Write out each record again exactly as it stands.
Data to process Block Start
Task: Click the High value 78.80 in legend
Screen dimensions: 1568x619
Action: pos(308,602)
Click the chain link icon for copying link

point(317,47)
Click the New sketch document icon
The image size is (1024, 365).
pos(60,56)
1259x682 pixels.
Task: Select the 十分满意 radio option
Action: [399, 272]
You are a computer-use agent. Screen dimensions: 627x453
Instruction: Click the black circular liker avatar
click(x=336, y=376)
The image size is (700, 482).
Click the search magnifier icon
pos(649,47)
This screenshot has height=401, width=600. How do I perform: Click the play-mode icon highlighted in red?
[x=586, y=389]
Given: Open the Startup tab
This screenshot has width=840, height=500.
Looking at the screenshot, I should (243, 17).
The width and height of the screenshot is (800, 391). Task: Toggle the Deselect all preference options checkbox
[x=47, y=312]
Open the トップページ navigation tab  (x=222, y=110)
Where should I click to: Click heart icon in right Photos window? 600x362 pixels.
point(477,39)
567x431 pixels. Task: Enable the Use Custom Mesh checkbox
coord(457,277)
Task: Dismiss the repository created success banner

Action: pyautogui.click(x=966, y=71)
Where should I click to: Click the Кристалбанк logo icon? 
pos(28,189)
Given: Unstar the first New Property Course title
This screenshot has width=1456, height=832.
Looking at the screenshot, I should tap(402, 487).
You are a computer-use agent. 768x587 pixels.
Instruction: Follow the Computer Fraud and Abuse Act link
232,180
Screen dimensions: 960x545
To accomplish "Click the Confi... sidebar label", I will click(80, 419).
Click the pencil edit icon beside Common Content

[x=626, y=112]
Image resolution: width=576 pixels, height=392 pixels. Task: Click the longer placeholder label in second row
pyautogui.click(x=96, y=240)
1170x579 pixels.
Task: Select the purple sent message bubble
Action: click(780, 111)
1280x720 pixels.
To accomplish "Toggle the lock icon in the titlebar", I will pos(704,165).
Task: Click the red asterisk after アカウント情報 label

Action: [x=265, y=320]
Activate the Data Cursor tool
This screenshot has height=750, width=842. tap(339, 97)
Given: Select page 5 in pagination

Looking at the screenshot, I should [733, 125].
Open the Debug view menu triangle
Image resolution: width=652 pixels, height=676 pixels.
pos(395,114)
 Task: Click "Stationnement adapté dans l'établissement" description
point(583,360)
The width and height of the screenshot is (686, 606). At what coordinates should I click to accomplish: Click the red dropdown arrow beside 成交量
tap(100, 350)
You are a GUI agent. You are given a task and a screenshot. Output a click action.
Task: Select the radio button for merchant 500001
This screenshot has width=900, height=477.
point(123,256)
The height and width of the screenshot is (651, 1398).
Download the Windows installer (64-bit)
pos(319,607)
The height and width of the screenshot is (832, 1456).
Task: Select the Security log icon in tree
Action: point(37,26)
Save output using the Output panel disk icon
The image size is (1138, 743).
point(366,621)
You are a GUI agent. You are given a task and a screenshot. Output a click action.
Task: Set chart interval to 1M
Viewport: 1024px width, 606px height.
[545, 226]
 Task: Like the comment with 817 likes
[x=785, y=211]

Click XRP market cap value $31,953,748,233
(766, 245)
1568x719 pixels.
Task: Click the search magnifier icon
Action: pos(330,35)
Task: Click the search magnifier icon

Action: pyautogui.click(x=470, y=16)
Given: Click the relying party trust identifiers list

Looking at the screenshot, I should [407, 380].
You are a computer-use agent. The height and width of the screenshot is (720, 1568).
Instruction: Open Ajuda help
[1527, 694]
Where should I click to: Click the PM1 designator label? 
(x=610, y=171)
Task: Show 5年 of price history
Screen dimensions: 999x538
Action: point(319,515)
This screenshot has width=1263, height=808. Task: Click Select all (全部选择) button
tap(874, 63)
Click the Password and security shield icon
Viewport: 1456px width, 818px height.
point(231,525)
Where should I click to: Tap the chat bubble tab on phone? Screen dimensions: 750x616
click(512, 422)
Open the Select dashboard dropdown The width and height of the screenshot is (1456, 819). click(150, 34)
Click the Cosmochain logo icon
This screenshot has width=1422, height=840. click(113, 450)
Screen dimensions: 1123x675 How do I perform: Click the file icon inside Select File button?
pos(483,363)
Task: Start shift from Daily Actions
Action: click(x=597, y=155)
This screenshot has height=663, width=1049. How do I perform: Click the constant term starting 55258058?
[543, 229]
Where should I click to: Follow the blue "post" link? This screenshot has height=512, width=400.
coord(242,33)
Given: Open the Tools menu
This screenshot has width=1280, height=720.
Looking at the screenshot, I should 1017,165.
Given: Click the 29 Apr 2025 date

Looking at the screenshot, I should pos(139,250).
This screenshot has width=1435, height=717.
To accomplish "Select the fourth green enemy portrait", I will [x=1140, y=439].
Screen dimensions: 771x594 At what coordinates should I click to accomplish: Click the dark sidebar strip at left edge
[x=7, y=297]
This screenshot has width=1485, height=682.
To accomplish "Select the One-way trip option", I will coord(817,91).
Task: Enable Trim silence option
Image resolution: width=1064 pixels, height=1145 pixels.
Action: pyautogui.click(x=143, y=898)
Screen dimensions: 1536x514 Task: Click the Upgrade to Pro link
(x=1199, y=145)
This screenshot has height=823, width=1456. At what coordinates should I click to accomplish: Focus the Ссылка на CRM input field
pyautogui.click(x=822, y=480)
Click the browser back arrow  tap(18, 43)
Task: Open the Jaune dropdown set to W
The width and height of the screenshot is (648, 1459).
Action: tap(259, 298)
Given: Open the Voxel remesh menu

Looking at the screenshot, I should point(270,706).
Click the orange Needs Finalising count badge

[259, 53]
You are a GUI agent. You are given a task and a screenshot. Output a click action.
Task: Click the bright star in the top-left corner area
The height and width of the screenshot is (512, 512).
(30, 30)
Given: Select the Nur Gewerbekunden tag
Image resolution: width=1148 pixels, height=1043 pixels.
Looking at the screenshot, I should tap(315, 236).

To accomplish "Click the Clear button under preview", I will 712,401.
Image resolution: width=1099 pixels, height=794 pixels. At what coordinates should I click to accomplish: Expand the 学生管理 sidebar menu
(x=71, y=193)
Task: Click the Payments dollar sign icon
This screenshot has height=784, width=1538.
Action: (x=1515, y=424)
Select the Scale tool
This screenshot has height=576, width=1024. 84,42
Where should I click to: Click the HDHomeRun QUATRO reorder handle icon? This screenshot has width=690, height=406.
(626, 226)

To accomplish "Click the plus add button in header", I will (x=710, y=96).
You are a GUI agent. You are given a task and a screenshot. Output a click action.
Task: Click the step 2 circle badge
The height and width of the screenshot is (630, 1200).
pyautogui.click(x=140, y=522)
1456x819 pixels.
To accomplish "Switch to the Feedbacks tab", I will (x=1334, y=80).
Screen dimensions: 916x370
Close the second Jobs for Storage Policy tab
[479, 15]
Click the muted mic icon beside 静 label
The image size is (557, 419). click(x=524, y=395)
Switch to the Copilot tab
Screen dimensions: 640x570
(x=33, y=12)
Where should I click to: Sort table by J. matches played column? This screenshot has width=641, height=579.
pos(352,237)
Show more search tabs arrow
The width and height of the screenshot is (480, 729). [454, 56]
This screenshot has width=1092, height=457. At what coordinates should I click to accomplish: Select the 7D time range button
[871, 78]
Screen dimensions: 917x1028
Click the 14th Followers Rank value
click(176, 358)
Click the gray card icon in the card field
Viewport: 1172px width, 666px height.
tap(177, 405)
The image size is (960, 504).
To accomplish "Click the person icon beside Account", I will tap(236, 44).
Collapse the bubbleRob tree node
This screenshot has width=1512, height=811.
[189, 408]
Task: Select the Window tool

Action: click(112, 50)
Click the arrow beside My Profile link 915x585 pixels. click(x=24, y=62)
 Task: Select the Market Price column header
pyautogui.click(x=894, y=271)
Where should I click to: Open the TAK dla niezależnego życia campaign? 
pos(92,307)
Data to process Block End
The completed task ::
Task: Click the High value 78.80 in legend
Screen dimensions: 1568x619
Action: pos(308,602)
Click the chain link icon for copying link

point(317,47)
Click the New sketch document icon
The image size is (1024, 365).
pos(60,56)
1259x682 pixels.
Task: Select the 十分满意 radio option
Action: [399, 272]
You are a computer-use agent. Screen dimensions: 627x453
Instruction: Click the black circular liker avatar
click(x=336, y=376)
The image size is (700, 482).
Click the search magnifier icon
pos(649,47)
This screenshot has height=401, width=600. How do I perform: Click the play-mode icon highlighted in red?
[x=586, y=389]
Given: Open the Startup tab
This screenshot has width=840, height=500.
Looking at the screenshot, I should (243, 17).
The width and height of the screenshot is (800, 391). Task: Toggle the Deselect all preference options checkbox
[x=47, y=312]
Open the トップページ navigation tab  (x=222, y=110)
Where should I click to: Click heart icon in right Photos window? 600x362 pixels.
point(477,39)
567x431 pixels. Task: Enable the Use Custom Mesh checkbox
coord(457,277)
Task: Dismiss the repository created success banner

Action: pyautogui.click(x=966, y=71)
Where should I click to: Click the Кристалбанк logo icon? 
pos(28,189)
Given: Unstar the first New Property Course title
This screenshot has width=1456, height=832.
Looking at the screenshot, I should tap(402, 487).
You are a computer-use agent. 768x587 pixels.
Instruction: Follow the Computer Fraud and Abuse Act link
232,180
Screen dimensions: 960x545
To accomplish "Click the Confi... sidebar label", I will click(80, 419).
Click the pencil edit icon beside Common Content

[x=626, y=112]
Image resolution: width=576 pixels, height=392 pixels. Task: Click the longer placeholder label in second row
pyautogui.click(x=96, y=240)
1170x579 pixels.
Task: Select the purple sent message bubble
Action: click(780, 111)
1280x720 pixels.
To accomplish "Toggle the lock icon in the titlebar", I will pos(704,165).
Task: Click the red asterisk after アカウント情報 label

Action: [x=265, y=320]
Activate the Data Cursor tool
This screenshot has height=750, width=842. tap(339, 97)
Given: Select page 5 in pagination

Looking at the screenshot, I should [733, 125].
Open the Debug view menu triangle
Image resolution: width=652 pixels, height=676 pixels.
pos(395,114)
 Task: Click "Stationnement adapté dans l'établissement" description
point(583,360)
The width and height of the screenshot is (686, 606). At what coordinates should I click to accomplish: Click the red dropdown arrow beside 成交量
tap(100, 350)
You are a GUI agent. You are given a task and a screenshot. Output a click action.
Task: Select the radio button for merchant 500001
This screenshot has width=900, height=477.
point(123,256)
The height and width of the screenshot is (651, 1398).
Download the Windows installer (64-bit)
pos(319,607)
The height and width of the screenshot is (832, 1456).
Task: Select the Security log icon in tree
Action: point(37,26)
Save output using the Output panel disk icon
The image size is (1138, 743).
point(366,621)
You are a GUI agent. You are given a task and a screenshot. Output a click action.
Task: Set chart interval to 1M
Viewport: 1024px width, 606px height.
[545, 226]
 Task: Like the comment with 817 likes
[x=785, y=211]

Click XRP market cap value $31,953,748,233
(766, 245)
1568x719 pixels.
Task: Click the search magnifier icon
Action: pos(330,35)
Task: Click the search magnifier icon

Action: pyautogui.click(x=470, y=16)
Given: Click the relying party trust identifiers list

Looking at the screenshot, I should [407, 380].
You are a computer-use agent. The height and width of the screenshot is (720, 1568).
Instruction: Open Ajuda help
[1527, 694]
Where should I click to: Click the PM1 designator label? 
(x=610, y=171)
Task: Show 5年 of price history
Screen dimensions: 999x538
Action: point(319,515)
This screenshot has width=1263, height=808. Task: Click Select all (全部选择) button
tap(874, 63)
Click the Password and security shield icon
Viewport: 1456px width, 818px height.
point(231,525)
Where should I click to: Tap the chat bubble tab on phone? Screen dimensions: 750x616
click(512, 422)
Open the Select dashboard dropdown The width and height of the screenshot is (1456, 819). click(150, 34)
Click the Cosmochain logo icon
This screenshot has width=1422, height=840. click(113, 450)
Screen dimensions: 1123x675 How do I perform: Click the file icon inside Select File button?
pos(483,363)
Task: Start shift from Daily Actions
Action: click(x=597, y=155)
This screenshot has height=663, width=1049. How do I perform: Click the constant term starting 55258058?
[543, 229]
Where should I click to: Follow the blue "post" link? This screenshot has height=512, width=400.
coord(242,33)
Given: Open the Tools menu
This screenshot has width=1280, height=720.
Looking at the screenshot, I should 1017,165.
Given: Click the 29 Apr 2025 date

Looking at the screenshot, I should pos(139,250).
This screenshot has width=1435, height=717.
To accomplish "Select the fourth green enemy portrait", I will [x=1140, y=439].
Screen dimensions: 771x594 At what coordinates should I click to accomplish: Click the dark sidebar strip at left edge
[x=7, y=297]
This screenshot has width=1485, height=682.
To accomplish "Select the One-way trip option", I will coord(817,91).
Task: Enable Trim silence option
Image resolution: width=1064 pixels, height=1145 pixels.
Action: pyautogui.click(x=143, y=898)
Screen dimensions: 1536x514 Task: Click the Upgrade to Pro link
(x=1199, y=145)
This screenshot has height=823, width=1456. At what coordinates should I click to accomplish: Focus the Ссылка на CRM input field
pyautogui.click(x=822, y=480)
Click the browser back arrow  tap(18, 43)
Task: Open the Jaune dropdown set to W
The width and height of the screenshot is (648, 1459).
Action: tap(259, 298)
Given: Open the Voxel remesh menu

Looking at the screenshot, I should point(270,706).
Click the orange Needs Finalising count badge

[259, 53]
You are a GUI agent. You are given a task and a screenshot. Output a click action.
Task: Click the bright star in the top-left corner area
The height and width of the screenshot is (512, 512).
(30, 30)
Given: Select the Nur Gewerbekunden tag
Image resolution: width=1148 pixels, height=1043 pixels.
Looking at the screenshot, I should tap(315, 236).

To accomplish "Click the Clear button under preview", I will 712,401.
Image resolution: width=1099 pixels, height=794 pixels. At what coordinates should I click to accomplish: Expand the 学生管理 sidebar menu
(x=71, y=193)
Task: Click the Payments dollar sign icon
This screenshot has height=784, width=1538.
Action: (x=1515, y=424)
Select the Scale tool
This screenshot has height=576, width=1024. 84,42
Where should I click to: Click the HDHomeRun QUATRO reorder handle icon? This screenshot has width=690, height=406.
(626, 226)

To accomplish "Click the plus add button in header", I will (x=710, y=96).
You are a GUI agent. You are given a task and a screenshot. Output a click action.
Task: Click the step 2 circle badge
The height and width of the screenshot is (630, 1200).
pyautogui.click(x=140, y=522)
1456x819 pixels.
To accomplish "Switch to the Feedbacks tab", I will (x=1334, y=80).
Screen dimensions: 916x370
Close the second Jobs for Storage Policy tab
[479, 15]
Click the muted mic icon beside 静 label
The image size is (557, 419). click(x=524, y=395)
Switch to the Copilot tab
Screen dimensions: 640x570
(x=33, y=12)
Where should I click to: Sort table by J. matches played column? This screenshot has width=641, height=579.
pos(352,237)
Show more search tabs arrow
The width and height of the screenshot is (480, 729). [454, 56]
This screenshot has width=1092, height=457. At what coordinates should I click to accomplish: Select the 7D time range button
[871, 78]
Screen dimensions: 917x1028
Click the 14th Followers Rank value
click(176, 358)
Click the gray card icon in the card field
Viewport: 1172px width, 666px height.
tap(177, 405)
The image size is (960, 504).
To accomplish "Click the person icon beside Account", I will tap(236, 44).
Collapse the bubbleRob tree node
This screenshot has width=1512, height=811.
[189, 408]
Task: Select the Window tool

Action: click(112, 50)
Click the arrow beside My Profile link 915x585 pixels. click(x=24, y=62)
 Task: Select the Market Price column header
pyautogui.click(x=894, y=271)
Where should I click to: Open the TAK dla niezależnego życia campaign? 
pos(92,307)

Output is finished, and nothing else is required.